Primitive specialization and arrays

Doug Lea dl at cs.oswego.edu
Fri Sep 14 05:40:18 PDT 2012


(Finally getting a chance to post about some of the library
issues that have been building up...)

The parallel aspects of Brian's Stream-based APIs are targeted to a
different audience than those aiming to fully parallelize aggregate
operations. Which is fine. My CHM.Parallel APIs address one of these
audiences -- those doing Hadoop/etc-like processing on possibly-"live"
key-value pairs. The other is of course Array-based processing, that
was prototyped long ago as extra166y.ParallelArray.  Parallel array
operations extend those that you can/would do under Stream APIs in
part because of indexing -- operations can proceed with higher
parallelism so long as the right args/results are in the right
indices. (They are less parallel than CHM for some operations though,
since CHM fully arbitrates contention per-key/entry rather than
relying on execution control to guarantee exclusion/quiescence.) Also,
there is much more demand for parallel ops on both CHM and arrays to
include in-place updates. This in part because they are often very large,
and so you can't afford to pretend that pure functional programming is
the only path to happy software :-) But also because some operations,
like sorting, are most naturally done in-place anyway.

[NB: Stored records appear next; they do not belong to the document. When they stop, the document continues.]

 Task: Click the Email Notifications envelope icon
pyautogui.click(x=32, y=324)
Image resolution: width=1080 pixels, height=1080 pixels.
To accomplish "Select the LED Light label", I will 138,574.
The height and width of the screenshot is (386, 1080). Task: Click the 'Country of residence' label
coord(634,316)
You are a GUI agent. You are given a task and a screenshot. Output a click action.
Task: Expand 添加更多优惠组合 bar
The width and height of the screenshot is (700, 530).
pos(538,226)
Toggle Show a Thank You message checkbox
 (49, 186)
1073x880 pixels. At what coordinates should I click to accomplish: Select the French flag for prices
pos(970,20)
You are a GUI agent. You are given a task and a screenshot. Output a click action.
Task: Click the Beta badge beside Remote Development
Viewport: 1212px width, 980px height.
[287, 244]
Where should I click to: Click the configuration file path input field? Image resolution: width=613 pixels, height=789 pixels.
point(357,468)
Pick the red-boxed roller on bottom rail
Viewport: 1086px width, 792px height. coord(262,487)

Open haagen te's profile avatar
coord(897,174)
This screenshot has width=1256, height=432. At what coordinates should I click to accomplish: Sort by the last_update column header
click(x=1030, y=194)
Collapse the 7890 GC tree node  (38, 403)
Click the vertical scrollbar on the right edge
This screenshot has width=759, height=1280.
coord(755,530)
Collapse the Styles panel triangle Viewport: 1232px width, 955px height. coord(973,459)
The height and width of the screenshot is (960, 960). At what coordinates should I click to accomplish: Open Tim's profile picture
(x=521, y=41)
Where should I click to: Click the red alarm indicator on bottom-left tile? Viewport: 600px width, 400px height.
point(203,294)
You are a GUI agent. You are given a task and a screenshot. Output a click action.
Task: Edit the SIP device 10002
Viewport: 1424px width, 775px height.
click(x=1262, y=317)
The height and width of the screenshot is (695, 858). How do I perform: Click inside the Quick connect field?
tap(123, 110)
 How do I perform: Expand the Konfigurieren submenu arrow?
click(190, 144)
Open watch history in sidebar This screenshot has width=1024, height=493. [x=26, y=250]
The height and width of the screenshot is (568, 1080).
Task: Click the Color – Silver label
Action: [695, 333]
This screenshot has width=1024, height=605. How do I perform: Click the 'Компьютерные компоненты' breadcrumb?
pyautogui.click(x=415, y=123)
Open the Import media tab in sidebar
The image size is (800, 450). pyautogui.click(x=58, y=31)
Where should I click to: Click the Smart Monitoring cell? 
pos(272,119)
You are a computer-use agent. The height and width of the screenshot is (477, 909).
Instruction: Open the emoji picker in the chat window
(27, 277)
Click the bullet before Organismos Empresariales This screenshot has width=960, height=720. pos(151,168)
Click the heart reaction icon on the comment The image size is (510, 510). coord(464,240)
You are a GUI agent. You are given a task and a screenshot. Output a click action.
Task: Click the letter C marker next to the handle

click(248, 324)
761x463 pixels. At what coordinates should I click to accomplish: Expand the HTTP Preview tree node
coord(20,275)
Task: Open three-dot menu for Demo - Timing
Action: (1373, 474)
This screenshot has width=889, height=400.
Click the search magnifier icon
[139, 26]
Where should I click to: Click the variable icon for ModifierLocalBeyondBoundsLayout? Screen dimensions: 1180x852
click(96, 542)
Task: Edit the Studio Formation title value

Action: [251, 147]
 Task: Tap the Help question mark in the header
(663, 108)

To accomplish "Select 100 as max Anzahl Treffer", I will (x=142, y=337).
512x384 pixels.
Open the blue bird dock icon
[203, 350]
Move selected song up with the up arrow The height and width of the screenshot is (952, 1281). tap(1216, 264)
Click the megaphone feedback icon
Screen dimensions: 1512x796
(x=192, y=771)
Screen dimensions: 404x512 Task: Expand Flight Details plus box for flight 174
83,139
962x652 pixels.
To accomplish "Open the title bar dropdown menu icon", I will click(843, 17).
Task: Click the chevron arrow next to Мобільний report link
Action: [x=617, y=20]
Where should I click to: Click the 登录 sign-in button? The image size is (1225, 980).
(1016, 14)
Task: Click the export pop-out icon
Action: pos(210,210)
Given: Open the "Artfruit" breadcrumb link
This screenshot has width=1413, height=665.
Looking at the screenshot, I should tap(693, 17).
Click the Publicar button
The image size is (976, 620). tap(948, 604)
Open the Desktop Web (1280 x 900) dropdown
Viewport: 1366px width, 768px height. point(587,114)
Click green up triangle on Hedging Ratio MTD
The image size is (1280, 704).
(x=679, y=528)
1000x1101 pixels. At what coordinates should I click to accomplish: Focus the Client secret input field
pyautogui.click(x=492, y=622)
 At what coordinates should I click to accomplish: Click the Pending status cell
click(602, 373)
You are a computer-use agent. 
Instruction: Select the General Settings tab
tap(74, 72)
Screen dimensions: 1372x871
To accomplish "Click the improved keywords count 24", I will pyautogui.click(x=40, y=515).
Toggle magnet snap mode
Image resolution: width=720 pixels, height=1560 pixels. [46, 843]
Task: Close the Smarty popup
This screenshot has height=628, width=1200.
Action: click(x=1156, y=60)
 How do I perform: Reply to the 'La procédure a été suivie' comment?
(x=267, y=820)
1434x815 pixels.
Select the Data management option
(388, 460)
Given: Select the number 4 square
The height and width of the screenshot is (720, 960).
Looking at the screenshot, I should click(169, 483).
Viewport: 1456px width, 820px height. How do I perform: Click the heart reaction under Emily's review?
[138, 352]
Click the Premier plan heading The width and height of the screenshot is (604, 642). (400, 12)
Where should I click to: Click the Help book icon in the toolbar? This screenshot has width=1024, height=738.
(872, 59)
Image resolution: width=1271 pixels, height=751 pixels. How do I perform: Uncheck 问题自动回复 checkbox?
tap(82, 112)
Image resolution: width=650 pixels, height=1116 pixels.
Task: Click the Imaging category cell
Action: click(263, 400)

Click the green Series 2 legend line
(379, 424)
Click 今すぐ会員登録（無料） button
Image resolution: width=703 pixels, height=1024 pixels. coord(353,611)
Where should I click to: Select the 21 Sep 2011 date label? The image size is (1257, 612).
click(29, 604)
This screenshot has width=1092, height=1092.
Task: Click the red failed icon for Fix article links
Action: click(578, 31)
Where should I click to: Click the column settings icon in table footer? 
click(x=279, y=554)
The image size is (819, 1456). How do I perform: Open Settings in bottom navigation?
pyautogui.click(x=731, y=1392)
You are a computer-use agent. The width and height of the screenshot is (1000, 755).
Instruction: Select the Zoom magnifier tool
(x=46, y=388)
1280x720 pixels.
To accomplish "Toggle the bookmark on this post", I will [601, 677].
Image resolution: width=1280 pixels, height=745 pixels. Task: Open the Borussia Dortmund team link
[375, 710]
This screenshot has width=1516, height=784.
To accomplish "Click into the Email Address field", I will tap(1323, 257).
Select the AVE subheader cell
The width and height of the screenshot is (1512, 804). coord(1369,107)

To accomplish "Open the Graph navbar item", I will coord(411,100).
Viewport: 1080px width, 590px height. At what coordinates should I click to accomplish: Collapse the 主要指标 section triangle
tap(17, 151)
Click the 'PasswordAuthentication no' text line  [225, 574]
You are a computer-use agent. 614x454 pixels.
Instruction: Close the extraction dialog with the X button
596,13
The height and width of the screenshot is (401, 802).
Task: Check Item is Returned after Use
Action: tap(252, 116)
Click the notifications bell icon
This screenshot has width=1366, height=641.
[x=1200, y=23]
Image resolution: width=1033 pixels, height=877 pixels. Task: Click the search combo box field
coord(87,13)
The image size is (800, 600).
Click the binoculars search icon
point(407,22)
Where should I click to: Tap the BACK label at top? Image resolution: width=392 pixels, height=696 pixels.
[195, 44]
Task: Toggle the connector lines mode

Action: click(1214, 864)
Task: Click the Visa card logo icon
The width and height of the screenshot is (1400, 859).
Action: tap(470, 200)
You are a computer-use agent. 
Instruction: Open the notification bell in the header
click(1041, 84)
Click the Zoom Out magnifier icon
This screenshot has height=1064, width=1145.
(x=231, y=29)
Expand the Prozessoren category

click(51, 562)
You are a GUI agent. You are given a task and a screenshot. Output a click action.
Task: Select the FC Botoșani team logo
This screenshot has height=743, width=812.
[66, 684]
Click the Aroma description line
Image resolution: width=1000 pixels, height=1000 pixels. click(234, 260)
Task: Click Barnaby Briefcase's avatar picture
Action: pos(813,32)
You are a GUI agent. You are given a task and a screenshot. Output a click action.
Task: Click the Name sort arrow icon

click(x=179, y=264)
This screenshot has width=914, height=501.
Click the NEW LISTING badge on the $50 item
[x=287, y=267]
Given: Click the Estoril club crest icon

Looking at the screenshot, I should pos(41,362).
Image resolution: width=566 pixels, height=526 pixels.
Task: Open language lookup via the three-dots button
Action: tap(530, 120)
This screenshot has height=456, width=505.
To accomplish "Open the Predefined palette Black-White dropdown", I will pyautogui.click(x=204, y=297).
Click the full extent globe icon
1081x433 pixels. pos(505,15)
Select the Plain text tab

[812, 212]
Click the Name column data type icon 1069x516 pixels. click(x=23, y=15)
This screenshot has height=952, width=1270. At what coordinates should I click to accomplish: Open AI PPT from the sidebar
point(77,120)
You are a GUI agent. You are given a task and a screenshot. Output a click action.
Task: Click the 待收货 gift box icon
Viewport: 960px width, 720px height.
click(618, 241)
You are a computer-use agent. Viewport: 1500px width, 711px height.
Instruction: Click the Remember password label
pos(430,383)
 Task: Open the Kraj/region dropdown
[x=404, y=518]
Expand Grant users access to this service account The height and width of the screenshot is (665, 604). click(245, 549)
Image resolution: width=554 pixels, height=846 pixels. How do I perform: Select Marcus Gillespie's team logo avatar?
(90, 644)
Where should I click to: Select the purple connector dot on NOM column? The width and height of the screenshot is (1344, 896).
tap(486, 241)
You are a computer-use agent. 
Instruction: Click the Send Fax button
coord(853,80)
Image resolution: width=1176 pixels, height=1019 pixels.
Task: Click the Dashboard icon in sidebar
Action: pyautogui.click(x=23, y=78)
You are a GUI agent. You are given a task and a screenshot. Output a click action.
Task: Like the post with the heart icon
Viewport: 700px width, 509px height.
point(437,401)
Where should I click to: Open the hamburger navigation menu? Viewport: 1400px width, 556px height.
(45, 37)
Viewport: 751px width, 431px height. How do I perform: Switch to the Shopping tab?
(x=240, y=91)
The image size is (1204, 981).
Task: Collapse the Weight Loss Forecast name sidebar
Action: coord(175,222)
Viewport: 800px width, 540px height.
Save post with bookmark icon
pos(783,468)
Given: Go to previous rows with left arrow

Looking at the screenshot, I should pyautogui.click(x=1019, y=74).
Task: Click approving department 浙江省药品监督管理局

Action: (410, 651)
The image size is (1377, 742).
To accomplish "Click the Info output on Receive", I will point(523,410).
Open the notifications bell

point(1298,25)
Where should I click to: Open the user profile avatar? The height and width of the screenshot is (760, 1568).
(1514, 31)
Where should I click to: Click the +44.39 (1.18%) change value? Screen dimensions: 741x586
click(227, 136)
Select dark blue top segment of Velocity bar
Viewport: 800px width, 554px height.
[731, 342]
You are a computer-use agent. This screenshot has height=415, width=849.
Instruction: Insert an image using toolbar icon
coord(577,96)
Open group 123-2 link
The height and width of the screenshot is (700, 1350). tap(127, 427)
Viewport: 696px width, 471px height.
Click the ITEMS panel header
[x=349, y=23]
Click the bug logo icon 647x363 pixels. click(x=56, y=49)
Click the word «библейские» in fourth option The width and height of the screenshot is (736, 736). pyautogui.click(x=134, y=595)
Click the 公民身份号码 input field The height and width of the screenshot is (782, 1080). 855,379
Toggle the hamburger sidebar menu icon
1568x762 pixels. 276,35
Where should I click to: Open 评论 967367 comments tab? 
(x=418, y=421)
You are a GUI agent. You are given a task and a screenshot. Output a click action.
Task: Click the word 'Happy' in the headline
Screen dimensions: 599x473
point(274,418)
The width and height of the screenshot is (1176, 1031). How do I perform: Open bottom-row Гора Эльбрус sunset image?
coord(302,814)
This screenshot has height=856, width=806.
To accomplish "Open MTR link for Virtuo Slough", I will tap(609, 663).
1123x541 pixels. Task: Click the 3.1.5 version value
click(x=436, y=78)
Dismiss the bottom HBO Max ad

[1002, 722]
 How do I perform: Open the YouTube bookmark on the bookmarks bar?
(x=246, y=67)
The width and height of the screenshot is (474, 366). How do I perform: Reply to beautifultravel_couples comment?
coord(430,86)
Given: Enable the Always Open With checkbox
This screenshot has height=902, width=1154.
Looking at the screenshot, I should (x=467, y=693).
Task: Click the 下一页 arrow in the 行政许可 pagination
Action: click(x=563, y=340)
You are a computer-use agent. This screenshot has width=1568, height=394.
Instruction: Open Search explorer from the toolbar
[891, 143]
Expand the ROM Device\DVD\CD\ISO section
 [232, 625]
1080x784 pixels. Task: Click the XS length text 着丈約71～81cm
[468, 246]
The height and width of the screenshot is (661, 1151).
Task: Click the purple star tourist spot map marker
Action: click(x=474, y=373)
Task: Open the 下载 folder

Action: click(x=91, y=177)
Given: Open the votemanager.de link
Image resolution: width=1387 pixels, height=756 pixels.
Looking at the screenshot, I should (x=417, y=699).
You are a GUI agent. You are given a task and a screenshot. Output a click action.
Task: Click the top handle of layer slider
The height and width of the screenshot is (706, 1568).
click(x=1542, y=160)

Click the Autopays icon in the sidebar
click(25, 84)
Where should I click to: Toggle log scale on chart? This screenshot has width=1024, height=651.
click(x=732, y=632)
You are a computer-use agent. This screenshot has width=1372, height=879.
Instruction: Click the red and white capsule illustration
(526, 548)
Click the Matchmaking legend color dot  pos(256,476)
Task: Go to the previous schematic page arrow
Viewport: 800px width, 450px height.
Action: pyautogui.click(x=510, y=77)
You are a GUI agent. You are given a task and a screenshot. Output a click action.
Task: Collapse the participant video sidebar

It would not be hard to re-introduce one or more classes that sit
"aside" the Stream framework in the same way that CHM.Parallel does --
trading off poorer usability for more extensive functionality.
So, no explicit fluency/streaminess etc, but still amenable to
special-case translation to/from it. But there are a bunch of
added issues, including:

1. Unlike CHM, we really do need specialized Double, Long, Int
    versions, because operations on primitive elements in arrays are
    extremely common.  There are not already plain sequential forms of
    primitive specializations. If we think they are needed (and for
    consistency, also the ref version), there would be either 8 classes,
    or 4 classes, each with par/seq views. Possible names:
    Par only:
      ParallelArray, ParallelDoubleArray, ParallelLongArray, ParallelIntArray
    Plus seq:
      SequentialArray, SequentialDoubleArray, SequentialLongArray, 
SequentialIntArray
    Or both, where each has methods par()/seq();
      BulkArray, BulkDoubleArray, BulkLongArray, BulkIntArray
    Just to pick something, I'll use first choice below.

    The proposed Numeric interface will reduce some of the
    sprawl with these, but they will still be plenty sprawly
    (in part because they require a surprisingly large number
    of function type interfaces.)

2. Essentially all of the parallel ops on arrays not covered
    already via Stream-ized ArrayList etc are those that not
    only don't focus on the List/Collection-like aspects, they
    preclude them -- in particular no size changes. So it
    might make sense to (1) treat an ArrayList as one
    kind of "builder" for ParallelArray, adding method
    ArrayList.toParallelArray() or static ParallelArray.from(ArrayList)
    that does a handoff causing the ArrayList to act empty after
    handoff. (2) Either support ParallelArray.asImmutableList() to
    enable basic read-only collections stuff on them, or just
    implement (the non-interface :-) ImmutableList directly.
    (3) For the specialized primitive versions, some other TBD
    "build phase" support might be warranted. Or just have a
    plain hand-off constructor for arrays created in any way
    people want to do.

3. Concurrency considerations force CHM to use "null means nothing
    there" conventions (which turn out to simplify many other
    issues/constructions). This also applies to arrays of references
    (as in a[i] == null), but not arrays of primitives or mixed-mode
    operations. All of the ways of dealing with this are objectionable
    to some part of target audience, but we'll need to settle on one.

4. Parallel operations on sub-arrays are also common, but as slices
    (origin <= index < fence), not as sublists (0 <= index < size(),
    offset from parent). This can either be done by supporting
    overloaded versions of forEach, map, reduce, replace etc methods
    taking origin,fence, or introducing a Slice interface.  Neither way
    is always better; we'll need to pick one.

5. If you have array-based classes supporting bulk ops, is there
    any reason to support any other collection-like forms (List, Set?)
    Or any Stream-like forms? Not clear.

My own indecision about some of these issues has
kept me from doing all this out (which is not all that hard --
I've already done it once with ParallelArray). And further
kept me from even proposing this path at all for JDK (as opposed
to some non-JDK add-on package). Any thoughts would be welcome.